* _Try it_
Beginning with the first entry, set down each one exactly as shown.

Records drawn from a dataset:
BEGIN

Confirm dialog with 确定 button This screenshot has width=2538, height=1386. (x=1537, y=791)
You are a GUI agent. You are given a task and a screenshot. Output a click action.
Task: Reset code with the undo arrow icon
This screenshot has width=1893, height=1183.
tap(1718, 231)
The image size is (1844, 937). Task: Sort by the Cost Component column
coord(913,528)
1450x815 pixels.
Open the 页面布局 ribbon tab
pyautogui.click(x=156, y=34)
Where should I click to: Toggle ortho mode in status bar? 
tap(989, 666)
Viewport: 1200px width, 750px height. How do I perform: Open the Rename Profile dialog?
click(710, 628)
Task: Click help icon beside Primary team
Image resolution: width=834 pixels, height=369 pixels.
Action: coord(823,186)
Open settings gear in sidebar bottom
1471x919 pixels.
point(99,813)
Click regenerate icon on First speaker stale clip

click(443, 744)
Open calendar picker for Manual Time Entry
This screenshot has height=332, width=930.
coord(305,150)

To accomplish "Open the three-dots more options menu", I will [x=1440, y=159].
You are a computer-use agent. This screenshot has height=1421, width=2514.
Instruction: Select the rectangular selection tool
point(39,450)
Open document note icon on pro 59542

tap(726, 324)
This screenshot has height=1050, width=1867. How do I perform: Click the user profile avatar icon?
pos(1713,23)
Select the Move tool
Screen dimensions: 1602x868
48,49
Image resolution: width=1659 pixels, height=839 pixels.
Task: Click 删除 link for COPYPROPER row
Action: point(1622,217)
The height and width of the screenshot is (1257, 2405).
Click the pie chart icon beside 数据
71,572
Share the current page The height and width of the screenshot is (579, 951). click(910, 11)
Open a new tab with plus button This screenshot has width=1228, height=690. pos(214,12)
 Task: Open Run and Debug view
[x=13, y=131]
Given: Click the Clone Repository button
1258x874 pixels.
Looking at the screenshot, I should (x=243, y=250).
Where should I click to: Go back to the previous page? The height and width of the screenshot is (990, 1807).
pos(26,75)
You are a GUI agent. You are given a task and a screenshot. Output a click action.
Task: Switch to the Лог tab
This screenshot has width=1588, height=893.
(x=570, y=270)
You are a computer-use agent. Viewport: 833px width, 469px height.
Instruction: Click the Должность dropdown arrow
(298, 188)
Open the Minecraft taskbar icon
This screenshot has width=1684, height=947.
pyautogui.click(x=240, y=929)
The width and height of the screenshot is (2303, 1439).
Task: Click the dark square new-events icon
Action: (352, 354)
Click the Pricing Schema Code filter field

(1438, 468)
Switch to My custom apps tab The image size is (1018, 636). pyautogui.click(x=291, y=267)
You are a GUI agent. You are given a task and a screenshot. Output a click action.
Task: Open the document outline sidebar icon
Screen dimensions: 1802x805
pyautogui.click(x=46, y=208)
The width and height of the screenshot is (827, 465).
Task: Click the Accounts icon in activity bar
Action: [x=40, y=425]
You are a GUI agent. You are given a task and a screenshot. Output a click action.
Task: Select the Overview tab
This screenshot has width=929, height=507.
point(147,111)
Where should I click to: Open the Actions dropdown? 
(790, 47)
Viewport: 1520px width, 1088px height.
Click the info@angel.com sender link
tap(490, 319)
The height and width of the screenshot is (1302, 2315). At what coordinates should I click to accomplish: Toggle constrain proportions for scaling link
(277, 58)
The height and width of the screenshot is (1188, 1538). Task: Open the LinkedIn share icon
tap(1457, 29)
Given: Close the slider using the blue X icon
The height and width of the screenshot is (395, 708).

END

* _Answer section_
Confirm dialog with 确定 button This screenshot has width=2538, height=1386. (x=1537, y=791)
You are a GUI agent. You are given a task and a screenshot. Output a click action.
Task: Reset code with the undo arrow icon
This screenshot has width=1893, height=1183.
tap(1718, 231)
The image size is (1844, 937). Task: Sort by the Cost Component column
coord(913,528)
1450x815 pixels.
Open the 页面布局 ribbon tab
pyautogui.click(x=156, y=34)
Where should I click to: Toggle ortho mode in status bar? 
tap(989, 666)
Viewport: 1200px width, 750px height. How do I perform: Open the Rename Profile dialog?
click(710, 628)
Task: Click help icon beside Primary team
Image resolution: width=834 pixels, height=369 pixels.
Action: coord(823,186)
Open settings gear in sidebar bottom
1471x919 pixels.
point(99,813)
Click regenerate icon on First speaker stale clip

click(443, 744)
Open calendar picker for Manual Time Entry
This screenshot has height=332, width=930.
coord(305,150)

To accomplish "Open the three-dots more options menu", I will [x=1440, y=159].
You are a computer-use agent. This screenshot has height=1421, width=2514.
Instruction: Select the rectangular selection tool
point(39,450)
Open document note icon on pro 59542

tap(726, 324)
This screenshot has height=1050, width=1867. How do I perform: Click the user profile avatar icon?
pos(1713,23)
Select the Move tool
Screen dimensions: 1602x868
48,49
Image resolution: width=1659 pixels, height=839 pixels.
Task: Click 删除 link for COPYPROPER row
Action: point(1622,217)
The height and width of the screenshot is (1257, 2405).
Click the pie chart icon beside 数据
71,572
Share the current page The height and width of the screenshot is (579, 951). click(910, 11)
Open a new tab with plus button This screenshot has width=1228, height=690. pos(214,12)
 Task: Open Run and Debug view
[x=13, y=131]
Given: Click the Clone Repository button
1258x874 pixels.
Looking at the screenshot, I should (x=243, y=250).
Where should I click to: Go back to the previous page? The height and width of the screenshot is (990, 1807).
pos(26,75)
You are a GUI agent. You are given a task and a screenshot. Output a click action.
Task: Switch to the Лог tab
This screenshot has width=1588, height=893.
(x=570, y=270)
You are a computer-use agent. Viewport: 833px width, 469px height.
Instruction: Click the Должность dropdown arrow
(298, 188)
Open the Minecraft taskbar icon
This screenshot has width=1684, height=947.
pyautogui.click(x=240, y=929)
The width and height of the screenshot is (2303, 1439).
Task: Click the dark square new-events icon
Action: (352, 354)
Click the Pricing Schema Code filter field

(1438, 468)
Switch to My custom apps tab The image size is (1018, 636). pyautogui.click(x=291, y=267)
You are a GUI agent. You are given a task and a screenshot. Output a click action.
Task: Open the document outline sidebar icon
Screen dimensions: 1802x805
pyautogui.click(x=46, y=208)
The width and height of the screenshot is (827, 465).
Task: Click the Accounts icon in activity bar
Action: [x=40, y=425]
You are a GUI agent. You are given a task and a screenshot. Output a click action.
Task: Select the Overview tab
This screenshot has width=929, height=507.
point(147,111)
Where should I click to: Open the Actions dropdown? 
(790, 47)
Viewport: 1520px width, 1088px height.
Click the info@angel.com sender link
tap(490, 319)
The height and width of the screenshot is (1302, 2315). At what coordinates should I click to accomplish: Toggle constrain proportions for scaling link
(277, 58)
The height and width of the screenshot is (1188, 1538). Task: Open the LinkedIn share icon
tap(1457, 29)
Given: Close the slider using the blue X icon
The height and width of the screenshot is (395, 708).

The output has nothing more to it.